La vida de los cónyuges, la vocación de los padres exige una perseverante y permanente cooperación con la gracia del Espíritu que os ha sido donada mediante el sacramento del matrimonio; para que esta gracia pueda fructificar en el corazón y en las obras; para que puedan dar frutos sin cesar y no marchitarse a causa de nuestra pusilanimidad, infidelidad o indiferencia.

En la Iglesia de España son numerosos los Movimientos de espiritualidad familiar. Su cometido es precisamente el de ayudar a sus miembros a ser fieles a la gracia del sacramento del matrimonio; para realizar su comunidad conyugal y familiar según el proyecto de Dios, custodiado por su ley, escrita por el Espíritu en los corazones de los esposos. Esta propia finalidad ha de conjugarse en todo momento con la tarea más amplia de colaborar a hacer real y operante la comunión eclesial; en este sentido se hace necesario que toda actividad de apostolado sepa asimilar y poner en práctica los criterios pastorales emanados de la Iglesia, y a los que todo agente de la pastoral debe ser fiel.

5. Cuando los esposos caminan en la verdad del proyecto de Dios sobre su matrimonio, se obtiene la unidad de espíritus, de comunión en la caridad, de que habla San Pablo a los cristianos de Filipo.

Hago ahora mías las palabras del Apóstol: “No hagáis nada por espíritu de rivalidad o por vanagloria, sino que cada uno de vosotros, con toda humildad, considere a los demás superiores a sí mismo. Que no busque cada uno solamente su interés, sino también el de los demás”.

Sí, el marido no busque únicamente sus intereses, sino también los de su mujer, y ésta los de su marido; los padres busquen los intereses de sus hijos, y éstos a su vez busquen los intereses de sus padres.
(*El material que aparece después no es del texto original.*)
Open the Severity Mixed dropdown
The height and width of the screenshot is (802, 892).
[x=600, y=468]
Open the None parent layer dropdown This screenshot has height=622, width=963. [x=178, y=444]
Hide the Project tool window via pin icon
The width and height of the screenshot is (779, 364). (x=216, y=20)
La familia es la única comunidad en la que todo hombre “es amado por sí mismo”, por lo que es y no por lo que tiene. La norma fundamental de la comunidad conyugal no es la de la propia utilidad y del propio placer. El otro no es querido por la utilidad o placer que puede procurar: es querido en sí mismo y por sí mismo. La norma fundamental es pues la norma personalística; toda persona (la persona del marido, de la mujer, de los hijos, de los padres) es afirmada en su dignidad en cuanto tal, es querida por sí misma.

El respeto de esta norma fundamental explica, como enseña el mismo Apóstol, que no se haga nada por espíritu de rivalidad o por vanagloria, sino con humildad, por amor. Y este amor, que se abre a los demás, hace que los miembros de la familia sean auténticos servidores de la Iglesia “doméstica”, donde todos desean el bien y la felicidad a cada uno; donde todos y cada uno dan vida a ese amor con la premurosa búsqueda de tal bien y tal felicidad.
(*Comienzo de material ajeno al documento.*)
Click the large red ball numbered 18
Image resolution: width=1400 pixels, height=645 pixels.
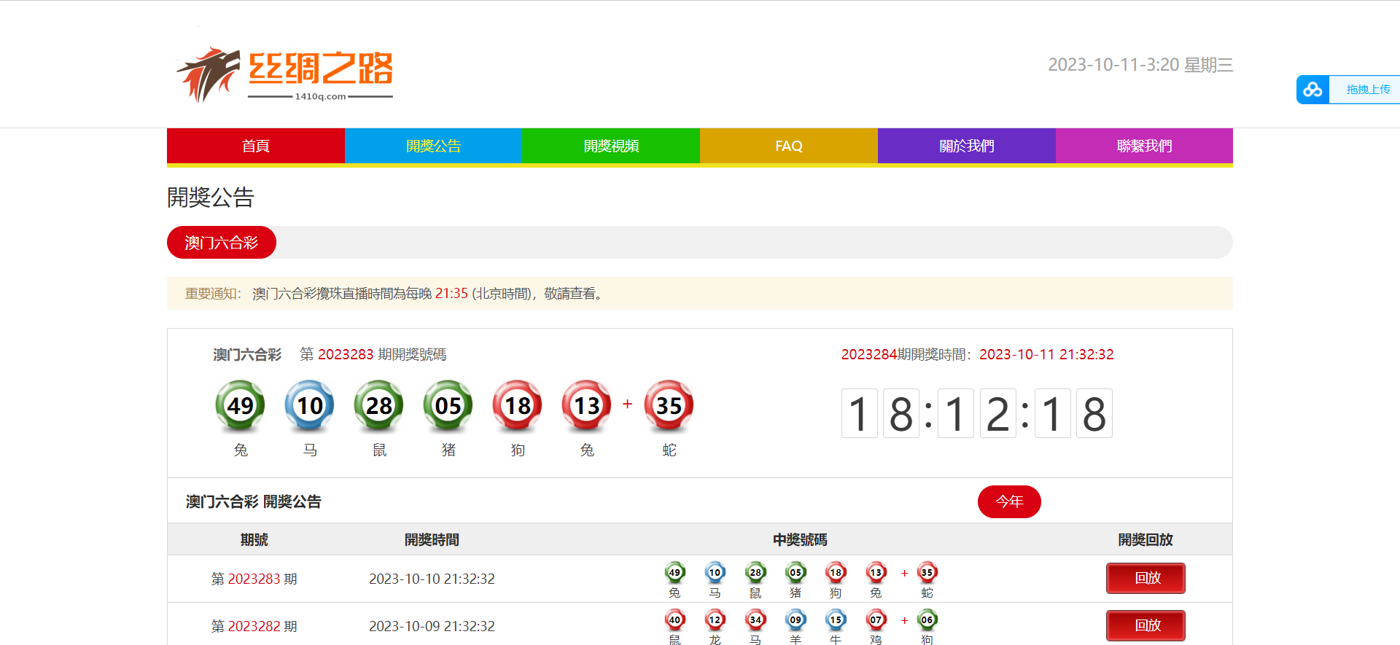click(517, 405)
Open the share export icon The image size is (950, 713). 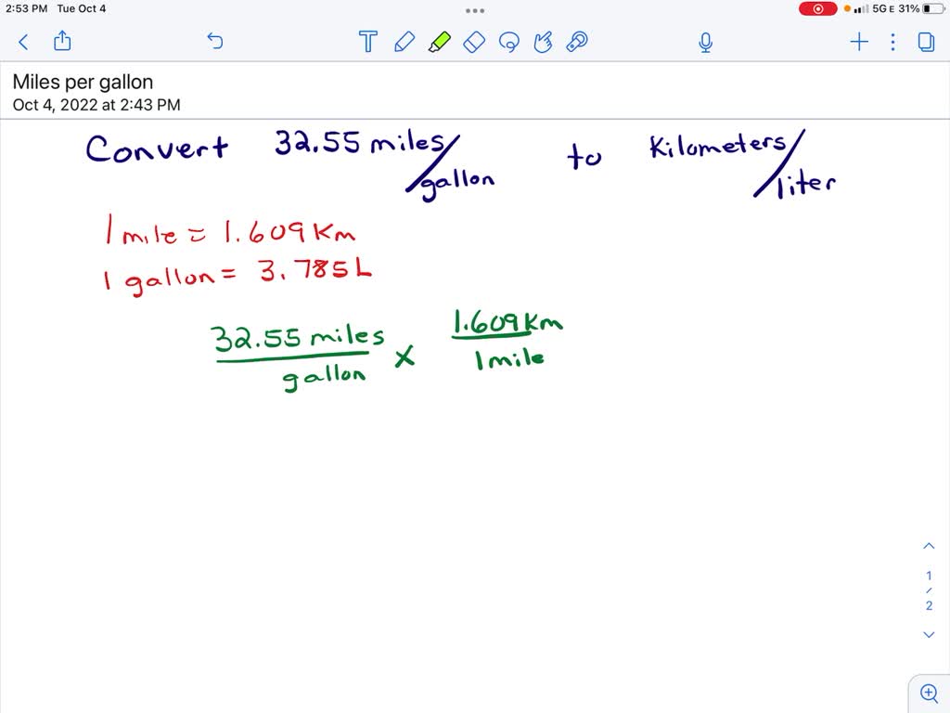pyautogui.click(x=62, y=41)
6. Comprendéis por qué la Iglesia ve ante sí, como un campo a cultivar con todo el empeño posible, la institución del matrimonio y de la familia. ¡Cuán grande es la verdad de la vocación y de la vida matrimonial y familiar, según las palabras de Cristo y según el modelo de la Sagrada Familia! Que sepamos ser fieles a esta palabra y a este modelo. Se expresa contemporáneamente el verdadero amor a Cristo, el amor de que El nos habla en el Evangelio de hoy: “Si alguno me ama guardará mi palabra y mi Padre le amará y vendremos a él y en él haremos morada . . . la palabra que oís no es mía, sino del Padre que me ha enviado”.

Este amor a Dios desde la familia debe ir más allá de la muerte. Hoy, día de los Difuntos, recordamos a los miembros de nuestras familias que nos han dejado: padres, esposos, hijos, hermanos … Que ellos alienten hacia el Padre a los huérfanos, a las viudas y a cuantos lloran la ausencia de seres queridos de su familia.

Queridos hermanos y hermanas, maridos y mujeres, padres y madres, familias de la noble España, de la nación y de la Iglesia. Conservad en vuestra vida las enseñanzas del Padre que os ha proclamado el Hijo; las enseñanzas que el Hijo ha confirmado con su cruz y con su resurrección.

Conservad estas enseñanzas sagradas con la fuerza del Espíritu Santo que os ha sido dado en el sacramento del matrimonio.

El Padre que ha venido a vosotros en el Espíritu, habite en vuestras familias mediante este sacramento, junto con Cristo su Eterno Hijo. Mediante estas familias españolas, siga desarrollándose la gran causa divina de la salvación del hombre sobre la tierra. Amén.